Dollar weakness is the predominant theme in the currency markets today. The movements in the majors (euro, pound, yen and swiss franc) are getting very extended at this point. Based upon our proprietary FXCM Speculative Sentiment Index (SSI), the rally that we have seen over the past 24 hours is primarily driven by short covering. Over the past 24 hours, open interest in the euro has fallen close to 20%. As we mentioned in this morning’s market points, there are 3 major factors driving the dollar’s decline 1) the current account deficit 2) oil prices and 3) uncertainty surrounding US elections. According to a Bloomberg survey conducted last Friday, 63% of traders polled turned bearish on the dollar. With comments from Fed officials suggesting that they are not against the dollar’s decline and Eurozone government officials not expected to enact jawboning against the euro’s rise until the pair is above 1.30, there is nothing standing in the way of further gains in the euro. The only possibility of a retracement is if we see much stronger than expected US data, more specifically stronger durable goods and GDP. Meanwhile US existing home sales increased 3.1% to 6.75 million in December. This is a continuation of last week’s stronger than expected housing market data. There are no signs of slowing in the industry quite yet, though home buyers may be scrambling to lock in mortgages before another anticipated rate hike later this year.
Led by dollar weakness, the British pound continues to churn higher. Like the euro, the rise in the pound helps to alleviate some of the inflationary pressure brought on by the rise in oil prices. This morning, Bank of England’s Lambert said that the central bank ‘will keep an open mind’ and carefully monitor inflation.

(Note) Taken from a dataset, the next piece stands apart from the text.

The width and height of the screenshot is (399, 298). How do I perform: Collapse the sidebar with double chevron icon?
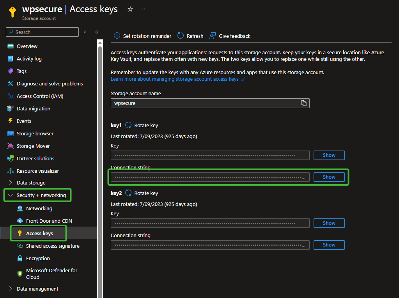97,32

Basically traders need to keep in mind that the most important uncertainty impacting the pound at this moment is whether the BoE will deliver one last rate hike this year. The market is somewhat divided although more skewed to the absence of any further rate hikes at this point. Factors that will change the direction that this scale tips will dictate pound related movements. Of course, since the market only has its eyes on the dollar right now, there could be further gains in the GBPUSD. The lack of any significant data this week does not help the pound in taking the reins.

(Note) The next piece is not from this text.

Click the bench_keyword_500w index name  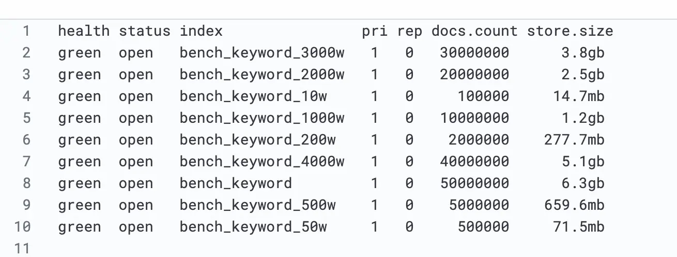coord(257,205)
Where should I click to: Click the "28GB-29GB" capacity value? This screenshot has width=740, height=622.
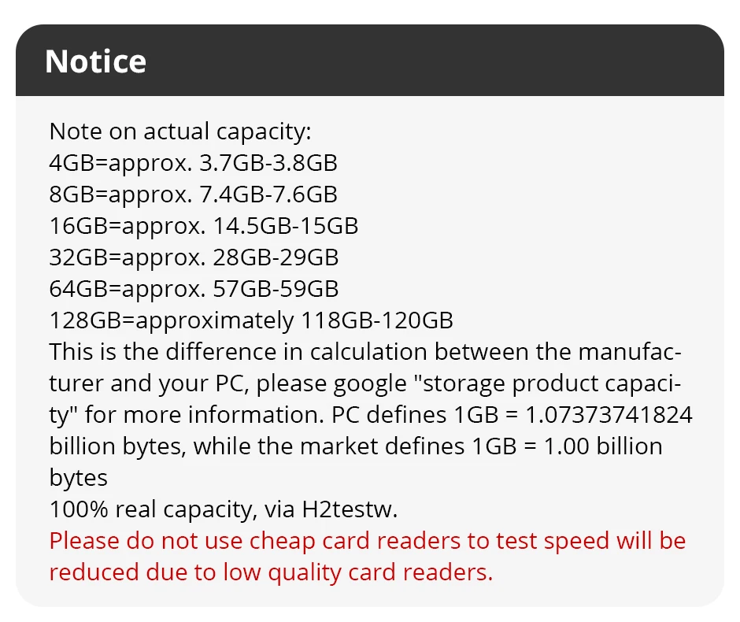point(276,257)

The dollar is headed into dangerous territory against the Japanese yen as we get closer to the psychologically important 105 level. It is believed that 105 is the pain threshold of the Ministry of Finance. Over the past year, the last time that the Bank of Japan intervened to sell the yen was on March 16, 2004. At the beginning of their fiscal year in April, the MoF had let USDJPY slip to a low of 103.40 without intervening. However, besides the sharp dip surrounding the beginning of the fiscal year, the MoF has not let USDJPY slip below 105 over the past 12 months. So there is a high likelihood of physical intervention around that level. At this point, there continues to be rumors of price checking by the MoF, though actual intervention has yet to be seen. So far there has not been any notable spikes in the price action, which could be indicative of official buying. Japanese data released thus far this week have been negative for the Japanese yen. Nationwide department store sales fell –4.4% yoy in September, which is the seventh consecutive monthly decline. Japan is releasing their small business confidence survey tomorrow. Sentiment is also expected to decline modestly in September.